The public transit agency declared Friday afternoon that the two parties are at an impasse in the labor disagreement that’s stretched on for nearly a year. Declaring an impasse is a formal step in the collective bargaining process that sets the two parties on a path toward formal arbitration.
The Amalgamated Transit Union Local 757 represents TriMet’s workers. The group’s three-year contract expired last November, and the parties have been unable to agree to a long-term contract despite 15 negotiating sessions and four mediation sessions.
“TriMet remains open to further mediation with the ATU,” spokeswoman Roberta Altstadt said in a statement, adding the agency would still be willing to negotiate in the coming week. “However, our employees, TriMet and taxpayers deserve an orderly and timely resolution of the expired contract.”
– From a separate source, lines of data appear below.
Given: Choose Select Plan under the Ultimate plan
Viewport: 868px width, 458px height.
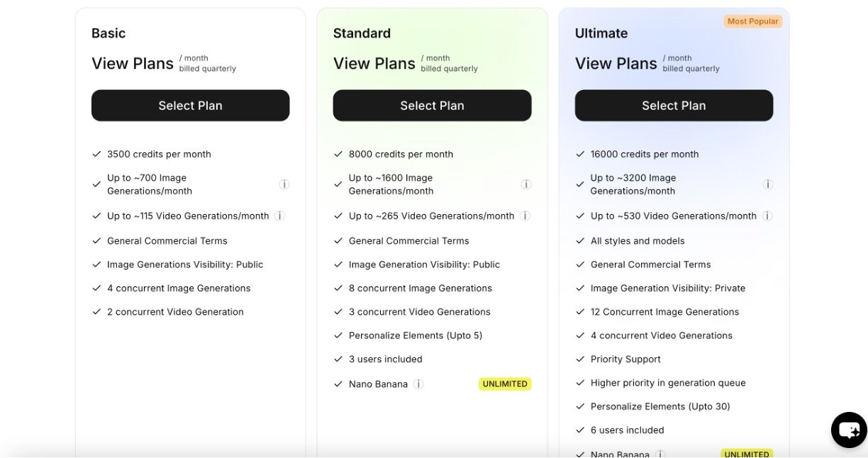Looking at the screenshot, I should pos(674,106).

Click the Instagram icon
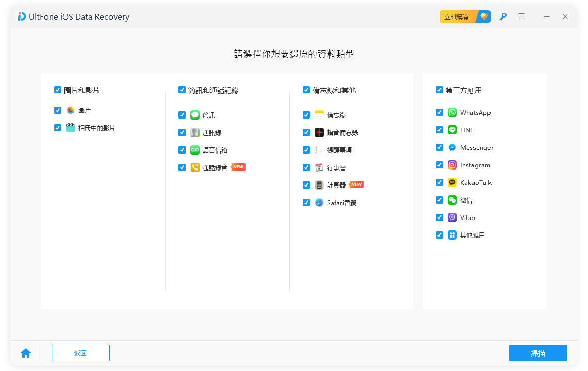[x=452, y=165]
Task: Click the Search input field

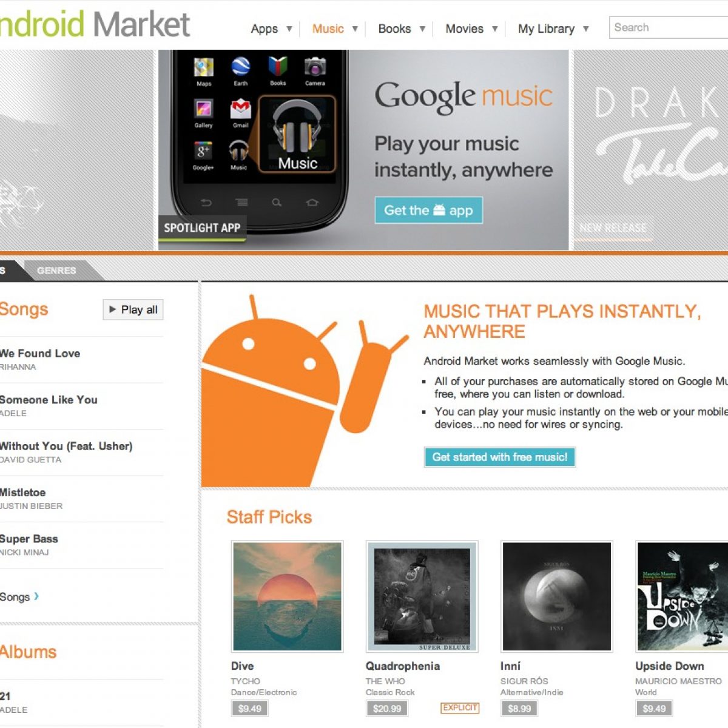Action: pos(669,27)
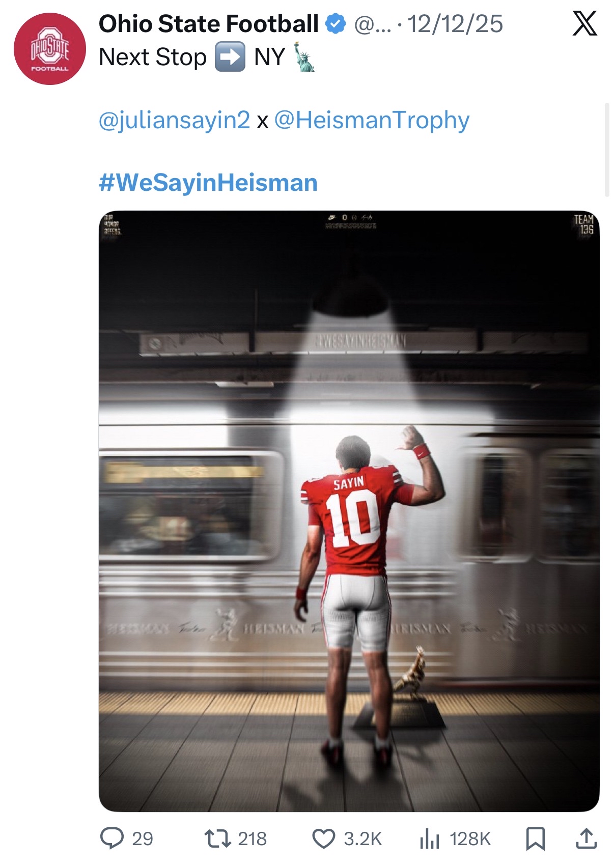Click the X logo icon
Image resolution: width=614 pixels, height=868 pixels.
click(x=584, y=23)
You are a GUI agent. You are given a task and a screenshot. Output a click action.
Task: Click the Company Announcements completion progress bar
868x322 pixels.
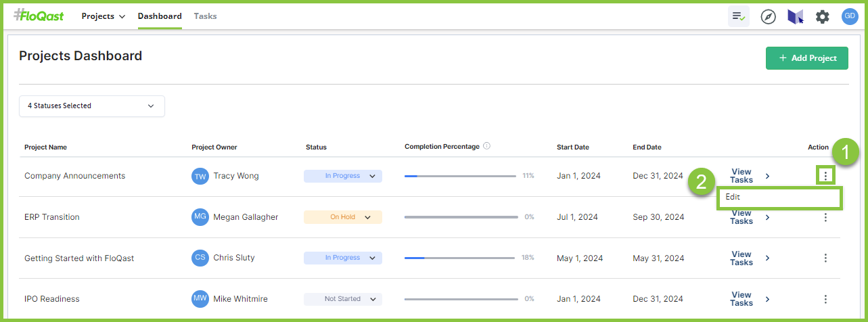tap(460, 176)
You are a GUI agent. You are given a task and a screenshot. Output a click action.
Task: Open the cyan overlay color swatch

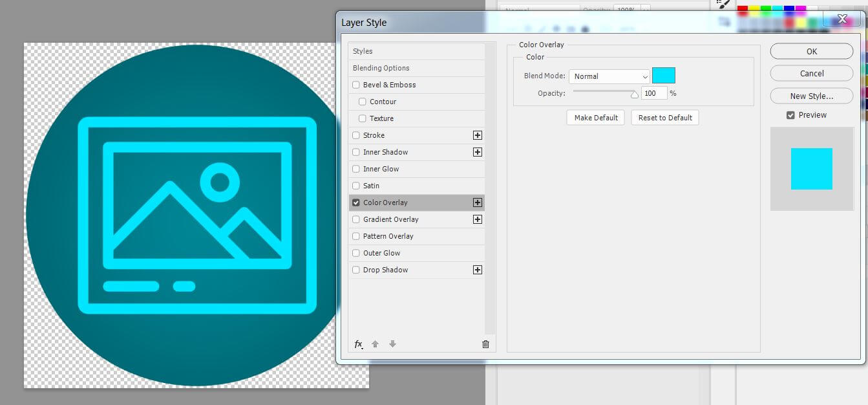[663, 76]
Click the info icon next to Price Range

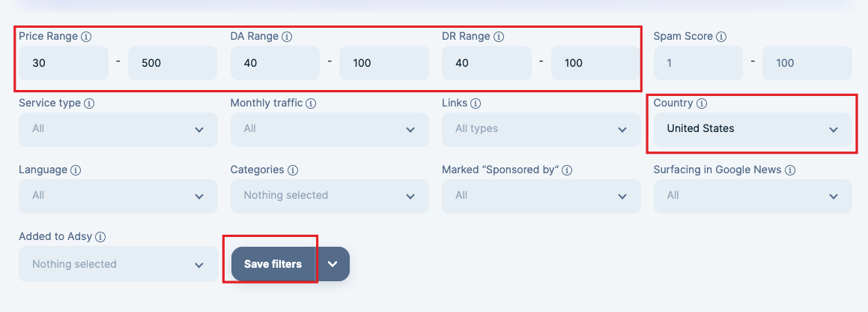(x=86, y=37)
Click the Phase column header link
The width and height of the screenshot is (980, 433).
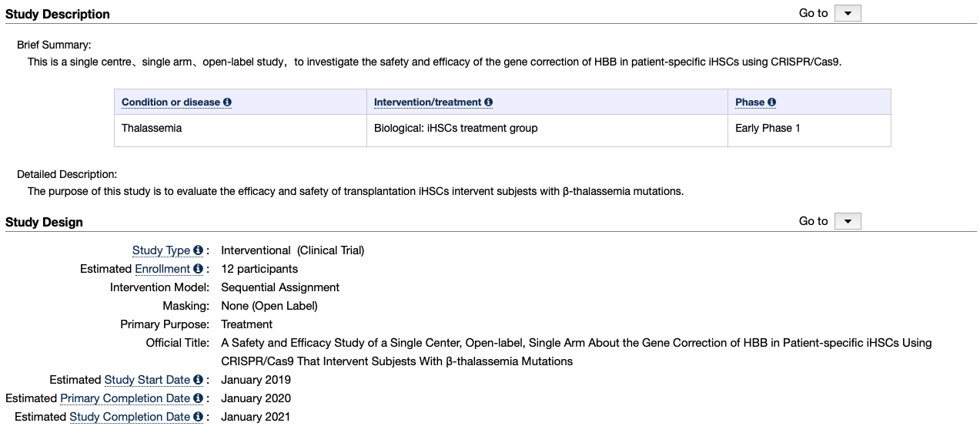[x=750, y=102]
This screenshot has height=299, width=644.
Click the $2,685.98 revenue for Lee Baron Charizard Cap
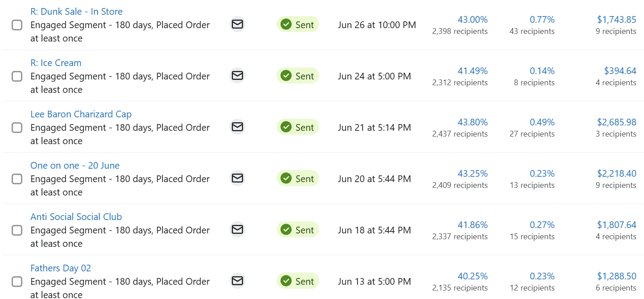coord(616,122)
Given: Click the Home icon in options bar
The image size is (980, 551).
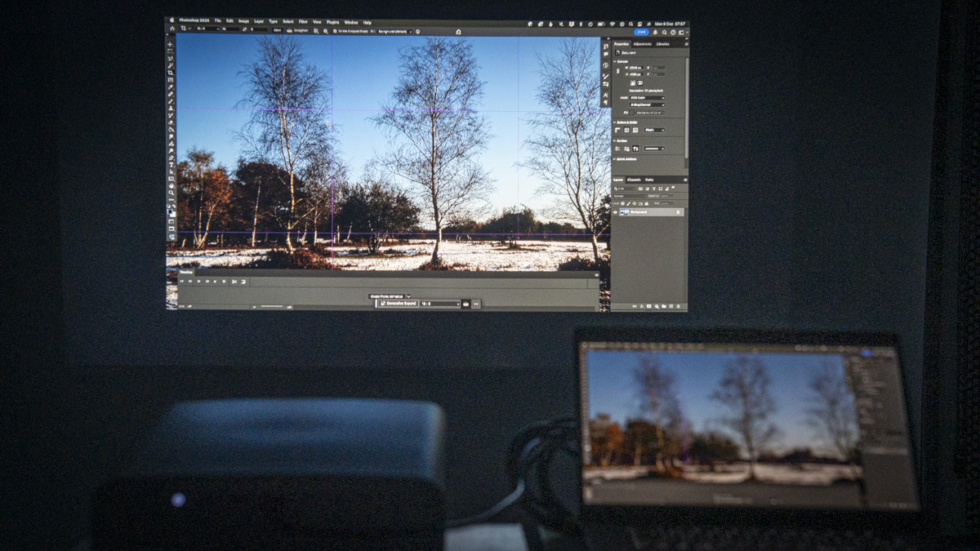Looking at the screenshot, I should 172,29.
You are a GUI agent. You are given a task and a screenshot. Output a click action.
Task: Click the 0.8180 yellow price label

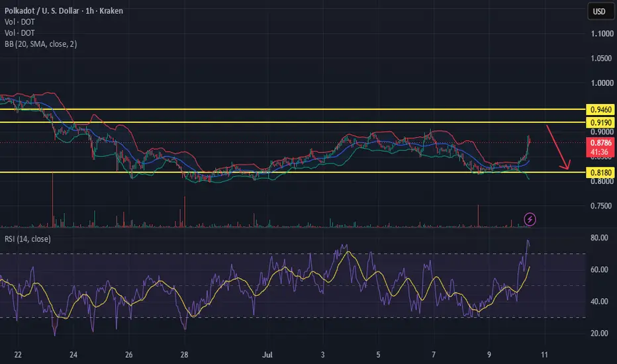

The labor dispute has been an undercurrent throughout the pandemic and something the union officials have pointed to as an added stress during an already historically stressful year.
TriMet workers have continued to show up during the COVID-19 pandemic and through historically destructive wildfires, which blanketed the Portland metro area in hazardous smoke in early September.
The two sides appear at odds over wage increases and the fate of a long-existing apprenticeship program. Union officials point to the program as a way to develop talent inside the agency and they lauded it as one of “the best apprenticeships in the country.” TriMet leaders say it is more of an education program that the agency “is not suited to deliver in these changing times” and that it is too costly.
Shirley Block, the local bargaining group’s president, issued a statement saying the union received TriMet’s notice Friday. “We are disappointed that TriMet, who calls their front-line workers ‘heroes,’ did not take those front-line workers’ interests into account at the bargaining table. Their proposal was full of takeaways and offered very little.”
Block said TriMet has put “almost no wage increases” on the table for its members, citing COVID. “We know that our members, who really are heroes, deserve more than what TriMet is offering, and so we are going to keep fighting for it,” she said.
TriMet received a $185 million bailout from the federal government through the CARES Act, but General Manager Doug Kelsey has said the agency would likely need more federal support going forward. Ridership remains significantly below pre-COVID levels.
TriMet said in its statement that the economy is “reeling” from the recession and the union has created a contract roadblock by insisting on step increases for workers as well as 4% pay increases “for a large number of maintenance staff, early retirement and additional compensation for non-work time.”
The impasse declaration means the two parties have one week to formulate final offers. If no agreement is made the parties would move toward arbitration.